Output a verbatim copy of the data, cut off after the line that contains "Image resolution: width=1407".
===== Records for the task =====
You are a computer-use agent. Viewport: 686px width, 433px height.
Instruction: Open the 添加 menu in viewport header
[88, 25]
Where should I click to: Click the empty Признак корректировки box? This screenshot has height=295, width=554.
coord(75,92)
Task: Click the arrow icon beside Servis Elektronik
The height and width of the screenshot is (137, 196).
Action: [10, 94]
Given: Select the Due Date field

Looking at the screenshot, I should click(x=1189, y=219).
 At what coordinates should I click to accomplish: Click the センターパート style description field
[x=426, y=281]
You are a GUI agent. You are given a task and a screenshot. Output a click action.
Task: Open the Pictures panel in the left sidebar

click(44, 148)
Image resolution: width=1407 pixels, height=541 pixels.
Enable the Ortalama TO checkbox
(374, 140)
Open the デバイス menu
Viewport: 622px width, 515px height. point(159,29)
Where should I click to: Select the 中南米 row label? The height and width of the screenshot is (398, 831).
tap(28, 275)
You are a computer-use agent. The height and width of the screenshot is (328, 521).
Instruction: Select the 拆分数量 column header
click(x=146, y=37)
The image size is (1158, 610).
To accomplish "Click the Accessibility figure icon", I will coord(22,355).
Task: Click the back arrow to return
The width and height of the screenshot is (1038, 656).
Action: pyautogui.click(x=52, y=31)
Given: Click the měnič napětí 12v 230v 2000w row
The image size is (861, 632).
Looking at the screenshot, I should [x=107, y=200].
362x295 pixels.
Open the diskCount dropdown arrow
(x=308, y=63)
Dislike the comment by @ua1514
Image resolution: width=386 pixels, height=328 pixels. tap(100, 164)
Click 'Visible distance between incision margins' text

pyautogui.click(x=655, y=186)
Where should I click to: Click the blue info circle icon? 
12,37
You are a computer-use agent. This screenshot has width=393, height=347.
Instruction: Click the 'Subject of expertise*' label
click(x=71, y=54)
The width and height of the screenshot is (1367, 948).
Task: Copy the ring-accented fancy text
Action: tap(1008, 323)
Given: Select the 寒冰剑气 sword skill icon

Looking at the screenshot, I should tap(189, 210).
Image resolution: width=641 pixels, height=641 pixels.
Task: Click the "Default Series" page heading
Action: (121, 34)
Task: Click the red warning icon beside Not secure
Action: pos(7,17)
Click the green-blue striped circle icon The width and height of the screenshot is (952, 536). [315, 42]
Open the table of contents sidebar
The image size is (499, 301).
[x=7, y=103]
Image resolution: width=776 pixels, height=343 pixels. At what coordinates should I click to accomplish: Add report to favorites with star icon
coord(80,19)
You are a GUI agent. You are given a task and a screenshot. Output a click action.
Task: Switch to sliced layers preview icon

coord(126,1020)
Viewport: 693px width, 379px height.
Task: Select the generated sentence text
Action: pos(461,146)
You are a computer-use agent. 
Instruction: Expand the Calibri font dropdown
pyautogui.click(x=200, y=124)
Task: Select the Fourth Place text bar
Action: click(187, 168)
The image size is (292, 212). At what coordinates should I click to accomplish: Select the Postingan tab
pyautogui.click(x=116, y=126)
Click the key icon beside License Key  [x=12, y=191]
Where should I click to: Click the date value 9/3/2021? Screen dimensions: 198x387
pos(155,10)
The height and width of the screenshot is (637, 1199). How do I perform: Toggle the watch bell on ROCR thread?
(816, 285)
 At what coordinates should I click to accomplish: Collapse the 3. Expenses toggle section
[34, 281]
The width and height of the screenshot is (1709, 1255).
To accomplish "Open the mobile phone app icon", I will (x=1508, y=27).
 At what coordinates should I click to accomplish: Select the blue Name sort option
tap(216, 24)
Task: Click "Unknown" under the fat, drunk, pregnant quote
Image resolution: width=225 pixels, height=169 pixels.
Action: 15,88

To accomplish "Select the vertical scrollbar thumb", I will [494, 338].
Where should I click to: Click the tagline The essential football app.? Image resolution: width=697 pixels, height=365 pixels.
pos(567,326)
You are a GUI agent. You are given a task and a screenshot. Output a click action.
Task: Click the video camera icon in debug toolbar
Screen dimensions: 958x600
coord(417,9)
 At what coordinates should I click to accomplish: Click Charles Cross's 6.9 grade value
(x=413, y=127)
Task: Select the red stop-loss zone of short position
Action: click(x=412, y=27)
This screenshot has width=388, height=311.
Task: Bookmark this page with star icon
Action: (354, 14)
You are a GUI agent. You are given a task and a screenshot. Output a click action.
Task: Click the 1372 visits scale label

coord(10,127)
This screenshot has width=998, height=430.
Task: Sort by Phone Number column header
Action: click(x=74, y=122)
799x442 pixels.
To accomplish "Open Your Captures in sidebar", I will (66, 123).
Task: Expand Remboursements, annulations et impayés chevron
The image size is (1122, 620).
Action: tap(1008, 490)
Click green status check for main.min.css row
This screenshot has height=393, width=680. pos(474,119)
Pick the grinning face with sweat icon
=====
▶ **Reply to the exercise**:
You are a computer-use agent. Viewport: 686px width, 433px height.
Instruction: Open the 添加 menu in viewport header
[88, 25]
Where should I click to: Click the empty Признак корректировки box? This screenshot has height=295, width=554.
coord(75,92)
Task: Click the arrow icon beside Servis Elektronik
The height and width of the screenshot is (137, 196).
Action: [10, 94]
Given: Select the Due Date field

Looking at the screenshot, I should click(x=1189, y=219).
 At what coordinates should I click to accomplish: Click the センターパート style description field
[x=426, y=281]
You are a GUI agent. You are given a task and a screenshot. Output a click action.
Task: Open the Pictures panel in the left sidebar

click(44, 148)
Image resolution: width=1407 pixels, height=541 pixels.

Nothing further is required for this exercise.